Bu bağlamda, Tayland'ın geçtiğimiz günlerde yasadışı göçmenlerin iadesine ilişkin olarak aldığı karar da uluslararası işbirliği açısından örnek teşkil etti. Kararı olumlu değerlendiren Çin Dışişleri Bakanlığı, yasa dışı göç akımlarını hiçbir hükümetin görmezden gelmemesi gerektiğini, bu konuda karşılıklı işbirliğinin uluslararası hukukun bir gereği olduğunu kaydetti.
Türkiye'de ortaya atılan Xinjiang'da Ramazan kısıtlamaları iddialarını yerinde araştırmak üzere Xinjiang Uygur Özerk Bölgesi'nin merkezi Urumçi'de bulunan Çin Uluslararası Radyosu ekibi de akademik ve dini çevrelerin bu konudaki fikirlerini aldı .
Xinjiang Eğitim Üniversitesi Profesörü Dilmurat Ömer, Çin'in bu konuda uluslararası hukuk çerçevesinde uluslararası işbirliği talep ettiğini hatırlattı. Çin'den yasadışı yollarla yurtdışına çıkan göçmenlere ilişkin olarak yapılan araştırmalarda, kaçakların öğretim ve dini eğitim seviyesinin son derece düşük olduğunun gözlendiğini belirten Dilmurat Ömer şunları söyledi:
"Bazı kişiler ilkokula dahi gitmemiş. En basit dini temel bilgileri dahi bilmiyorlar.

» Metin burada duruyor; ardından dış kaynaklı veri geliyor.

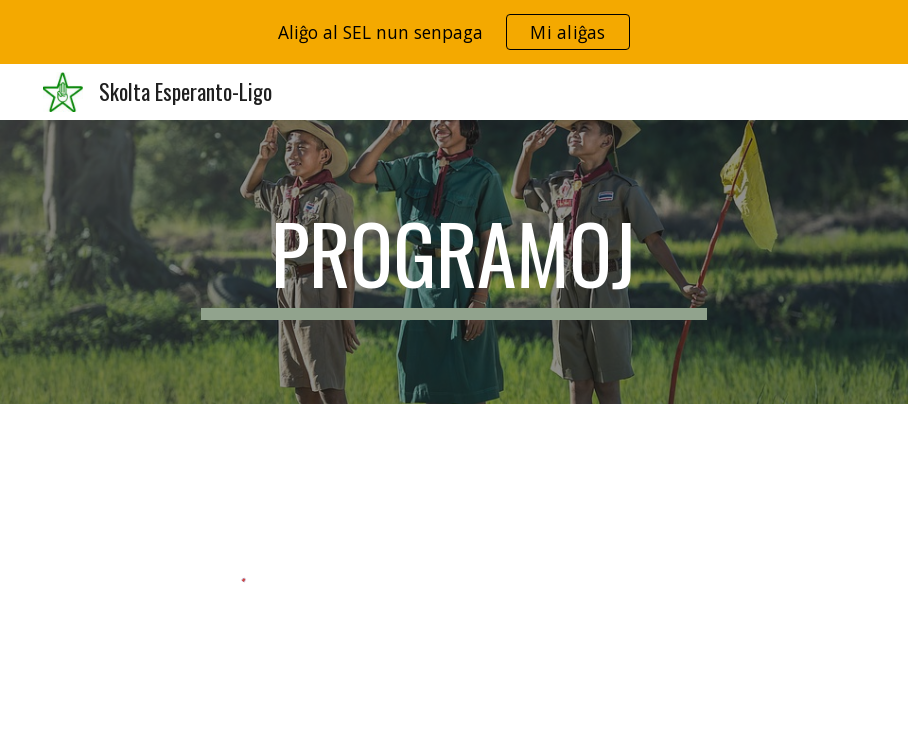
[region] (454, 32)
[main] (453, 262)
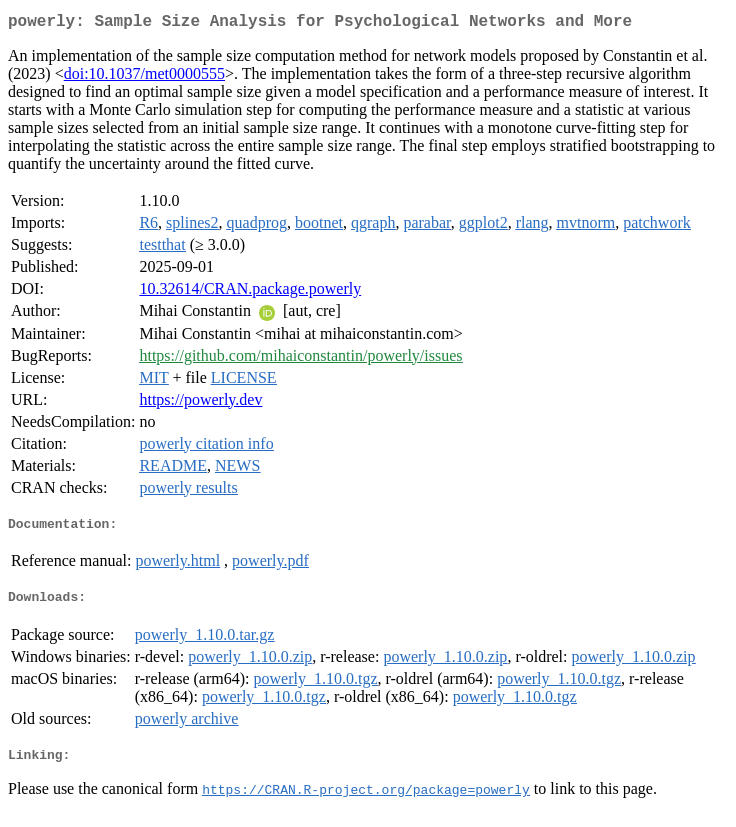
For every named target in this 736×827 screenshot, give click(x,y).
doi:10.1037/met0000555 (144, 77)
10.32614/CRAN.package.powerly (250, 292)
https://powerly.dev (200, 403)
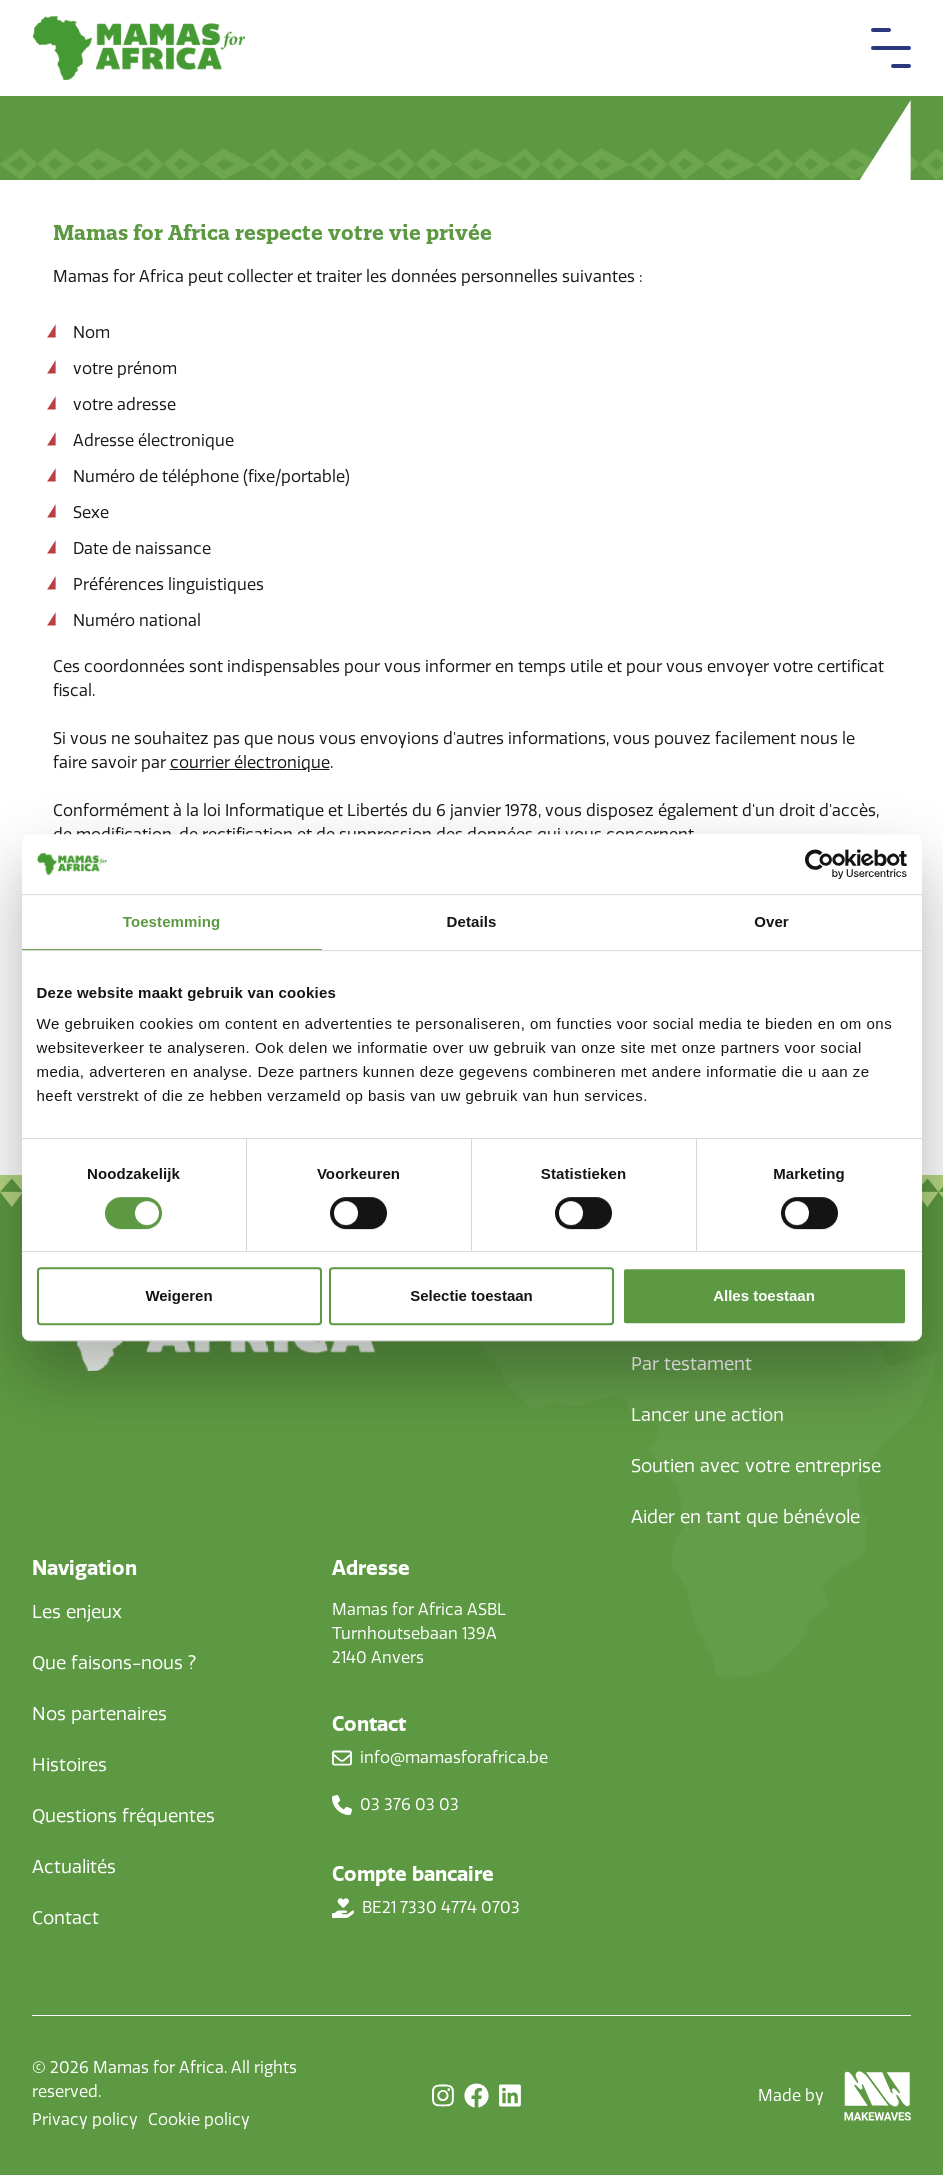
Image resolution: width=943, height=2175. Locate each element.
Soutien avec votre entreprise (756, 1466)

Son derece kolay biçimde kandırılıyorlar. Yani, bu kişiler zulüm gördükleri için kaçmak zorunda kalıyor değiller."
Xinjiang İlahiyat Fakultesi'nde düzenlenen bir dini sohbet toplantısına katılan Muhammed Kayyum ise, yasadışı göç konusunda bölücü ve aşırı dinci güç odaklarına dikkat çekti. Yasadışı göçlerde bu güç odaklarının ortaya attığı yalanların önemli payı bulunduğunu belirten Kayyum, sözlerini şöyle sürdürdü:
"Halkımız bunun farkında, asla üç kötü gücün ortaya attığı yalanları dinlemeyecek, evlerini terk ederek öz vatanını geride bırakıp yurt dışına kaçmayacak. Hükümetin desteğiyle vatan evini inşa edeceğiz. Kendi anavatımızda dini faaliyetlerimizi ve ibadetlerimizi sürdüreceğiz."
Kayyum ayrıca, halihazırda yurtdışında bulunan kaçak göçmenlere de çağrıda bulundu. Bu kişilerin bölgedeki dini özgürlük ortamını yadsımamaları gerektiğini ifade eden Kayyım, yurtdışında bulunan göçmenlere seslenerek, "umarım yalanlara inanmaz ve doğru yolu bulursunuz." dedi.
Sohbet toplantısına katılan Abdukar Mesud da bazı kişilerin ülkede sınırsız serbesti beklentisi içinde bulunduğunu dile getirdi. Dünyanın hiçbir ülkesinde sınırsız özgürlüğün bulunmadığını belirten Mesud, kaçak göçmenlerin bir kısmının sınırsız özgürlük yanılgısıyla ülkeyi terk ettiğini kaydetti.
Mesud, bu konudaki sözlerini şöyle tamamladı:
"Ortaya attıkları iddialar gerçeğe aykırı. Hep birlikte burada yaşıyoruz ve din serbestisinden faydalanıyoruz. Hem din ortamında hem de günlük hayatta özgürlük hakim. Onlar bunu unutmamalı ve anavatanın kucağına dönmeliler."